To grasp much of what was going on in our district from the mid-1890s on, we must understand that this process reached down to a very low level. Not only doctors and lawyers but the humblest applicants to the civil service, the railways and the post office had to meet credential requirements. Thus, under the Civil Service Reform Act 1886, no person could be appointed permanently in the civil service to a position in defence, the police or as a prison officer ‘unless he has passed an examination equivalent to that of the Fourth Standard of Education’. This public service approach was widely copied in the private sector. So Kaponga young folk seeking careers outside of farming had very limited prospects unless they passed Standard 4; much better ones if they passed Standard 6. If they had civil service ambitions they could try their fortunes in the Junior Civil Service Examination. Set up under the 1886 act, this examination was intentionally set at a level to which senior primary school pupils could aspire. It was deliberately designed to give country equal chances with city in manning the public service, and to eliminate ‘jobbery’ in cadetship appointments by requiring that they be offered automatically in the order in which successful candidates in the exam had been ranked.

Parallel with the rise of professionals and of the need for credentials came the growth of bureaucracies, with the central government as their most notable sponsor.
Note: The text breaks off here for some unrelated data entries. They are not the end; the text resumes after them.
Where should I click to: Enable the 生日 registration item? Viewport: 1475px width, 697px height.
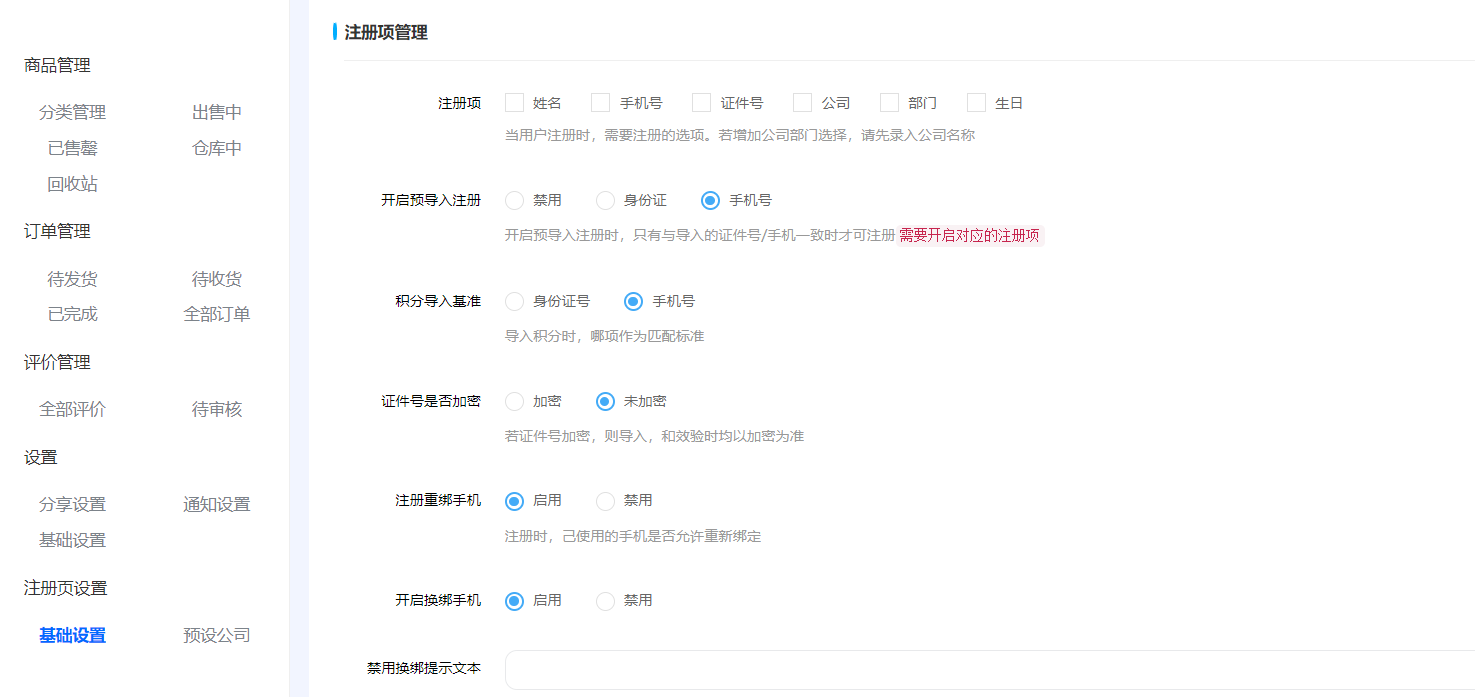pyautogui.click(x=975, y=102)
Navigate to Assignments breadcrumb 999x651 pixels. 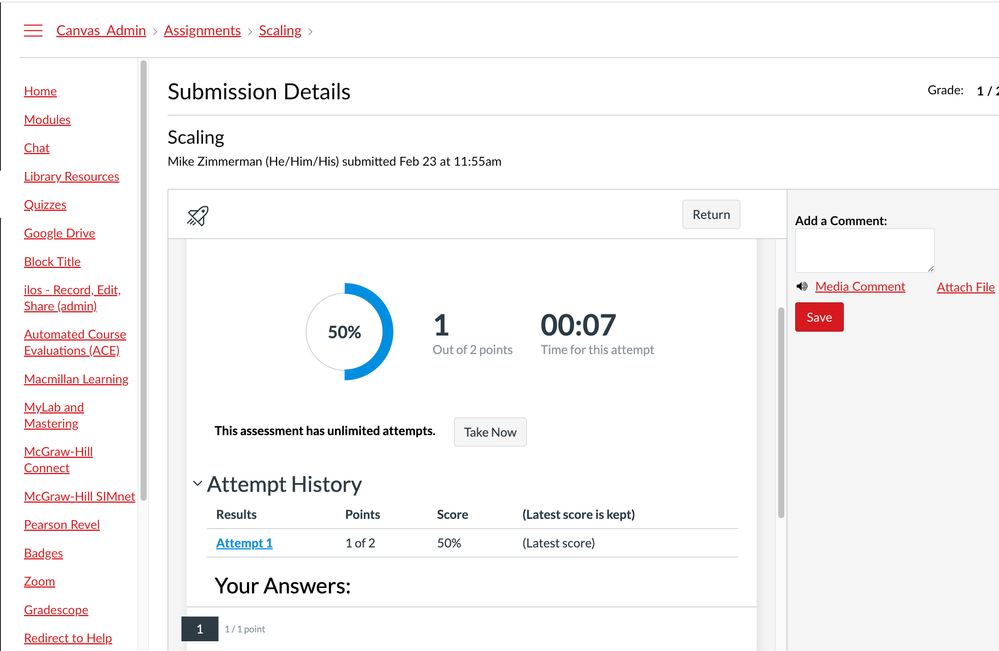click(202, 31)
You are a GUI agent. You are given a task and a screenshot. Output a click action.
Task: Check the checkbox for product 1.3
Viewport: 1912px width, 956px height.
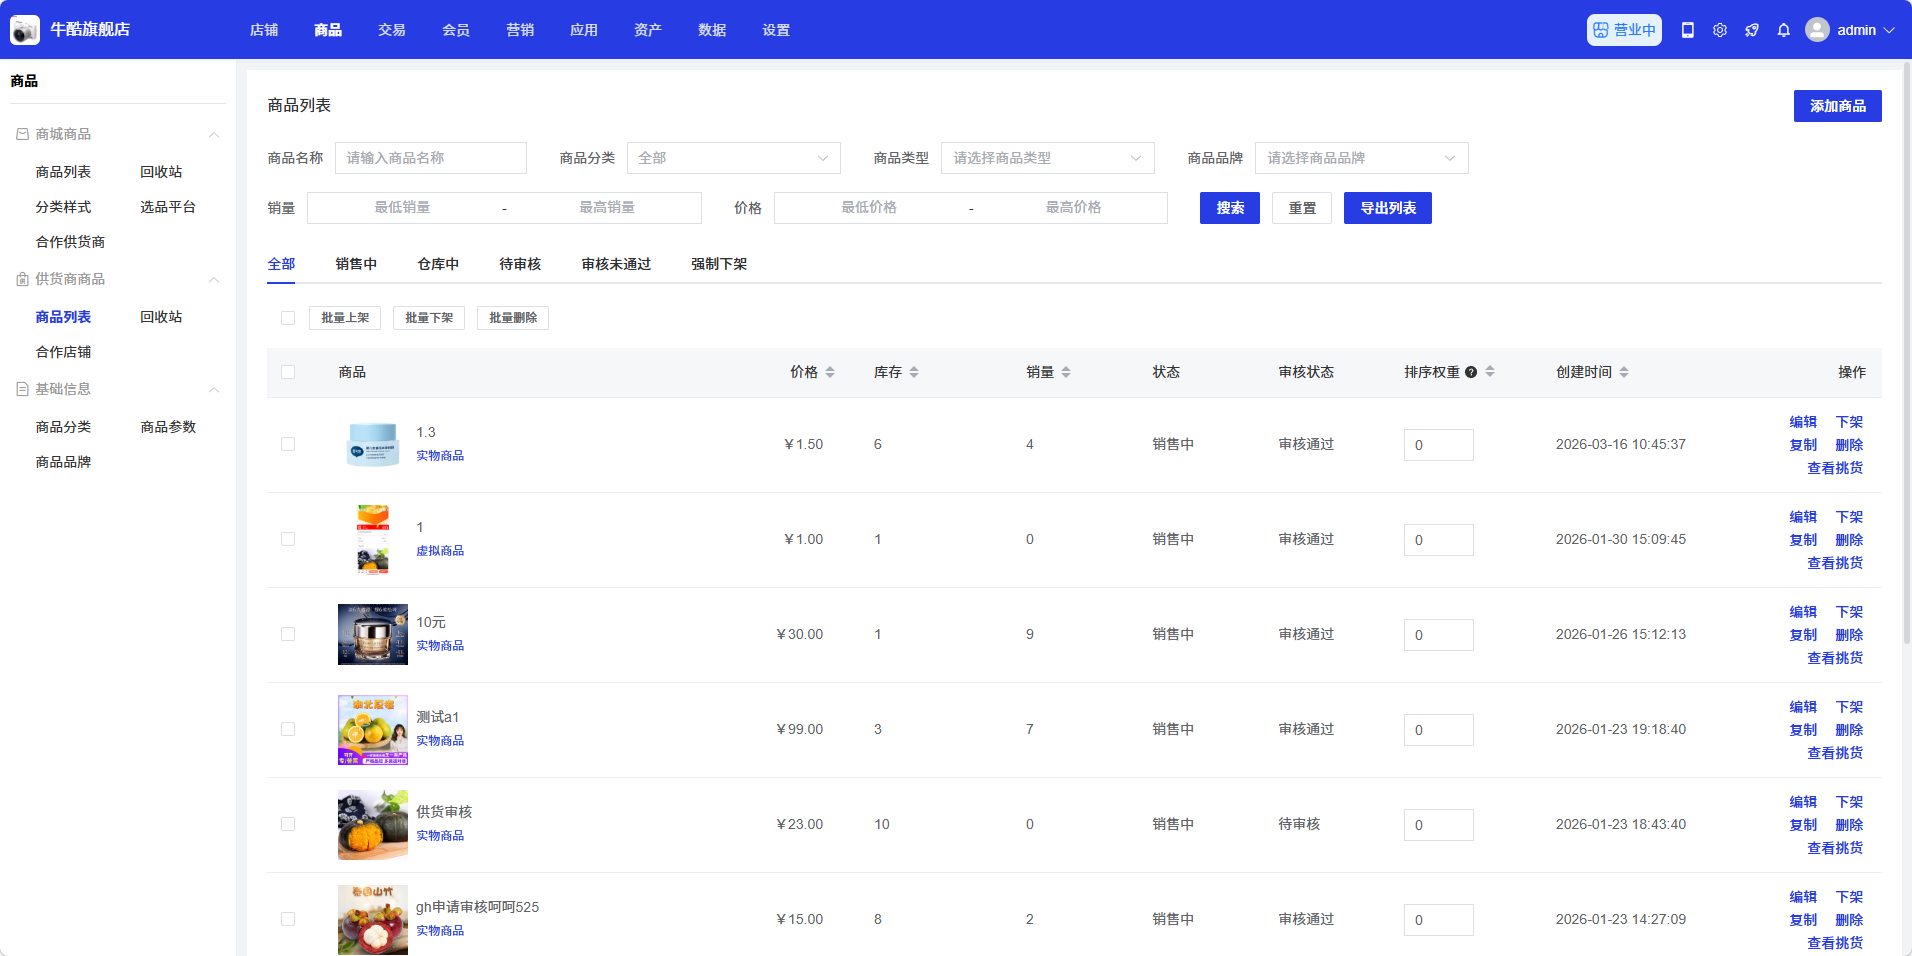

The settlers were quite happy to depend upon the state for a wide range of services from railways, a savings bank, telegraph and public schools to agricultural guidance and labour bureaux. To manage these page 261 nationwide activities and recruit and deploy the professional skills they needed, bureaucratic structures were put in place. Bureaucracies are characterised by hierarchy and centralisation, with lines of authority operating under codes of laws and regulations. Their growth inevitably led to some friction with the Kaponga rural world, where folk were used to sorting things out in face-to-face discussion, by means of mutual understandings rather than rigid rules. Of course the original shape of the settlers' world had been decided by surveyor professionals directed by a bureaucracy, but for years thereafter they had been left largely to themselves and to the local bodies that they themselves manned. But now it was their own prosperity, their quest for its further development, the need to solve local problems, and the appetite for modern conveniences and luxuries that brought professional services among them, together with the associated bureaucracies. Especially from the mid-1890s these new realities had manifold implications for the making of Kaponga livings. We will look at some of the ways in which they worked out in two areas. We will turn first to the state schools, looking at them not from the viewpoint of pupil experience, as in Chapter 6, but as places where staff made their livings and pupils gained credentials vital for their future careers. We will also look at some of the consequences for Kaponga of government initiatives in technical education in the early years of the 20th century. We will then look more briefly at how health professionals served the district, operating mainly under individual and local initiatives.